Jane Austen on Vegetables

By: Emma Decker

I’m going to be upfront and honest about something: I’m really just not a raw-vegetable person.  I kind of hate eating carrot sticks and I’m not into snacking on slices of cucumber and I am 100% absolutely anti-salad with very few exceptions.  But what I’ve found is that once I gave up trying to get myself to embrace raw vegetables, there were a lot of ways to sneak them in foods.

This is not an article for people who already know that leafy greens are good.  This is for people like me who would boast a diet reminiscent of your average 12 year old if it wasn’t for those pesky doctors and their rants about the importance of nutrients.  Also, from a very young age my mother instilled in me a fear of scurvy that, in spite of my non-pirate lifestyle, kind of stuck.

There are a million ways to sneak vegetables into your meals.  There are entire parenting books written about this kind of thing because yes it’s important, apparently.  But I have a few quick tips to help you lighten up your meals.

Work with spinach.  Things like spinach are really easy to mask with spices, and tend to take on the taste and consistency of whatever you’re making.  Put it in pasta, eat it as a side dish, make a salad out of it if you’re into that kind of thing.

As with last week, I’m going to throw in a reminder not to force yourself.  If you don’t like mushrooms, don’t eat mushrooms.  Try something else.  There is a vegetable that works for your taste and diet preferences, and if you don’t think so then you haven’t tried it yet.

Blend it.  You can make a soup pot full of vegetables taste like normal tomato basil bisque if you use the right recipe.  Wouldn’t even know you’re getting all of the nutrients that come in a pound of raw kale.  Same goes for smoothies, which brings me to the first in what I hope to be a long line of healthy, easy, and inexpensive recipes I am able to share.

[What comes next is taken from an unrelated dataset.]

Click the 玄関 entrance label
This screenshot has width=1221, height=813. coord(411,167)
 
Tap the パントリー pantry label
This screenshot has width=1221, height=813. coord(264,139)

For today’s post, I’m going to tackle the most important meal of the day.  This one is easy.  Make a damn smoothie.  My issues with smoothies were simple: I didn’t like the texture and I didn’t like breakfast.  So, to fix the second thing I had to fix the first thing.  I start my smoothies with as little liquid as possible.  I’m more of a “smoothie bowl” over a smoothie-with-a-straw kind of girl.  I take two handfuls of kale or spinach, and a handful of frozen blackberries/blueberries/strawberries, and a frozen slice of pineapple, and mix in half a serving of protein powder and some coconut water.  This recipe requires isn’t watered down, doesn’t require any dairy, and isn’t overly sugary.  Then I pour it in a bowl and mix in some fresh fruit (sliced banana, blackberries, whatever I have around) and some granola.  As with most things, you have to be careful about granola because it can label itself as healthy, organic, and whole-heartedly honest and still contain enough sugar to throw the cookie monster into a three week coma, which is the kind of unhealthy choice not even spinach can make up for.

So that’s it.  Eat some vegetables; they’re good for you.  Or so I’ve been told by anyone who knows anything about the human body basically on a daily basis since I gained the ability to commit moments to memory.


“It is a truth universally acknowledged, that a young woman in possession of good health and little fortune must be in want of a solid smoothie bowl recipe.” –Jane Austen.  Or something.